The states are seeking to turn the tables on Ms Gillard, who last month accused them of price gouging and threatened to use the ''big stick'' of federal regulation at the December Council of Australian Governments meeting to stop more power price rises stemming from state government price gouging and over-investment in electricity networks.
At a special meeting of energy ministers today, the NSW Energy Minister, Chris Hartcher, and his two eastern state counterparts will argue that they are the defenders of electricity consumers, agreeing to a package of reforms negotiated with the Resources Minister, Martin Ferguson, and pushing for further changes - including full independence for the federal Australian Energy Regulator.
Their argument is bolstered by Mr Ferguson's remarks to the Herald last week - which contrasted sharply with Ms Gillard's stance - when he said conservative states were not responsible for power price rises and did not need to be threatened in a quest for ''cheap'' headlines.

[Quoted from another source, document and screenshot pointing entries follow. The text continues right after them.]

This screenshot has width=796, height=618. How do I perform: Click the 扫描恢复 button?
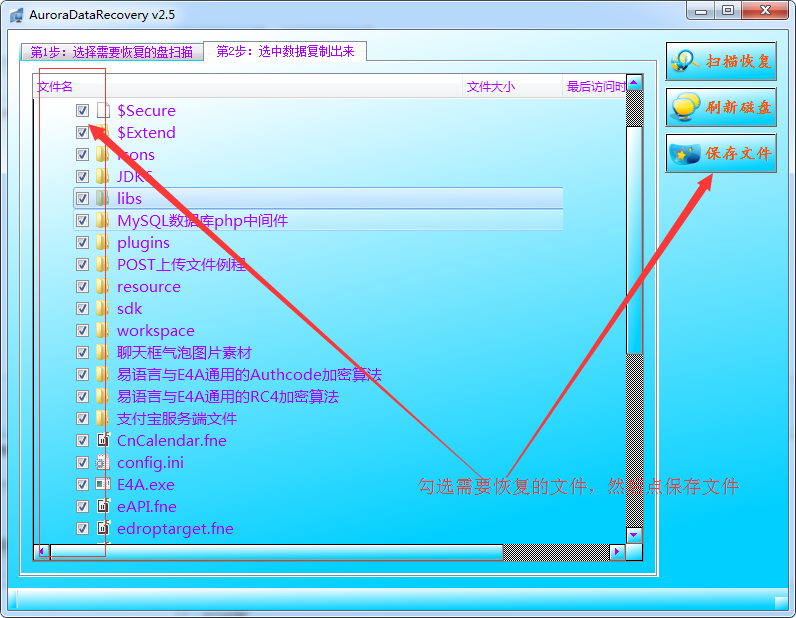[721, 61]
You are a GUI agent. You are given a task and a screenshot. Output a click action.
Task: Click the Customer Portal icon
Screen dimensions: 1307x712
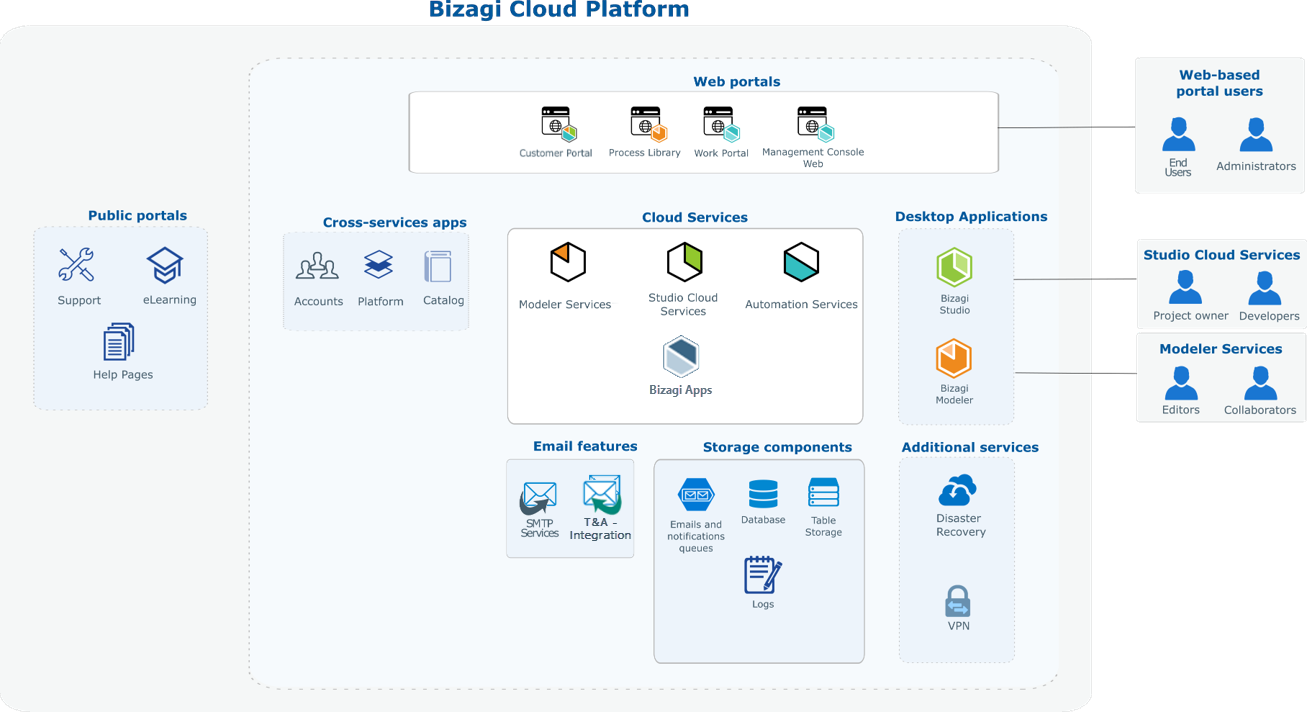pyautogui.click(x=558, y=125)
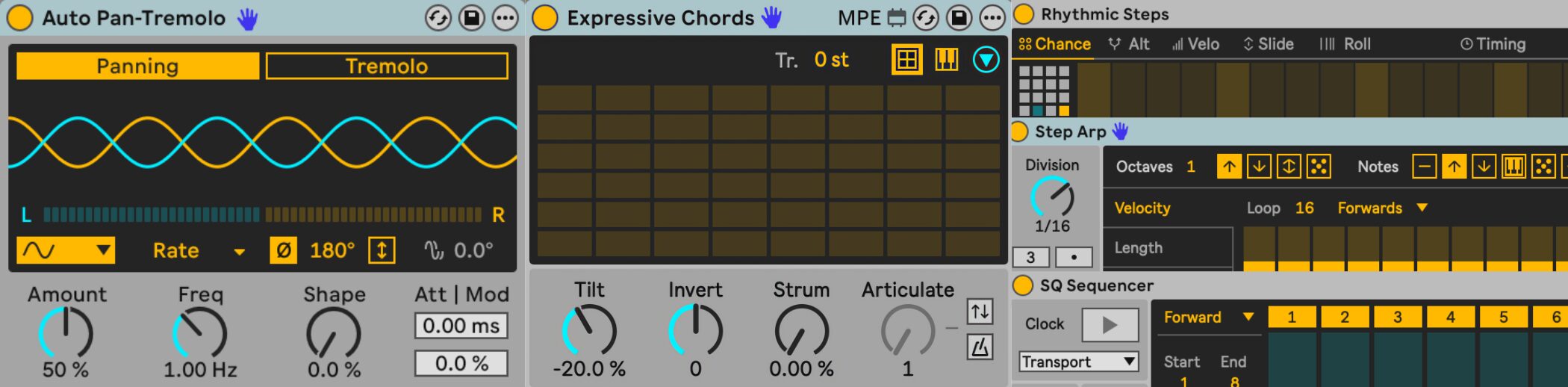Click the Att field showing 0.00 ms

click(461, 326)
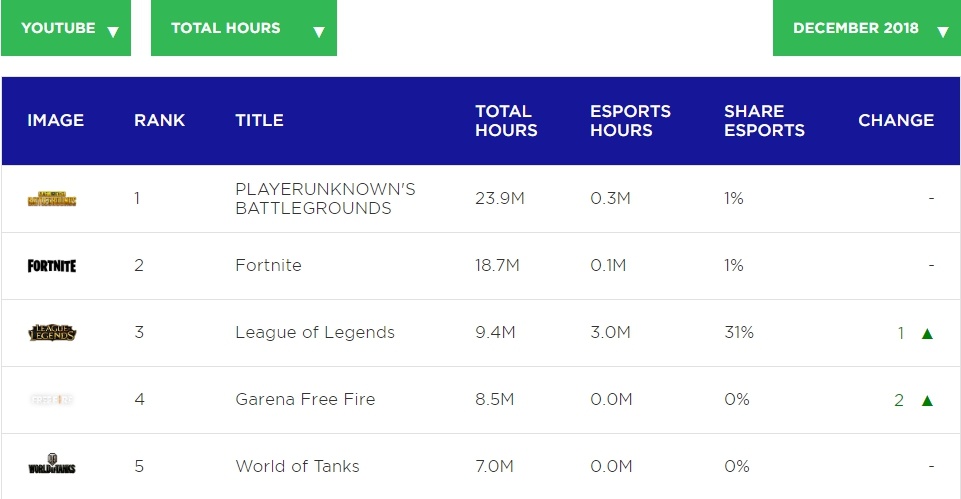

The state ministers argue that their energy companies have been shackled to decisions by the Australian Energy Regulator, which they propose should become fully independent under revamped rules. ''Ironically, when the Prime Minister speaks about network overspending by state network business, she doesn't understand that it's her own Commonwealth body that regulates their capital expenditure,'' Mr Hartcher said.
The Victorian Energy Minister, Michael O'Brien, said the strength and capacity of the energy regulator had a direct impact on household power bills. ''Australians need an independent expert watchdog to protect consumer interests,'' he said.
The states are wary of a growing push for a federal takeover of energy regulation, proposed in a private members bill by independent MP Rob Oakeshott and backed by some in federal Labor.
Ms Gillard claimed state governments had ''been increasing their revenue at the expense of the family electricity bill'', that states ''can, and should, do more to cut future price rises''.
But the states insist the problem is the Australian Energy Regulator, which they say is not operating in the long term interest of consumers. They say the states, the industry and ''federal agencies'' all understand the real problem, but the Prime Minister does not.
The Queensland Energy Minister, Mark McArdle, said the state's idea for the Australian Energy Regulator to be independent and no longer part of the Australian Competition and Consumer Commission had ''wide acceptance from all sections of industry and is only being blocked by the Commonwealth''.
He said the idea would deliver exactly what ''the Prime Minister says she wants''.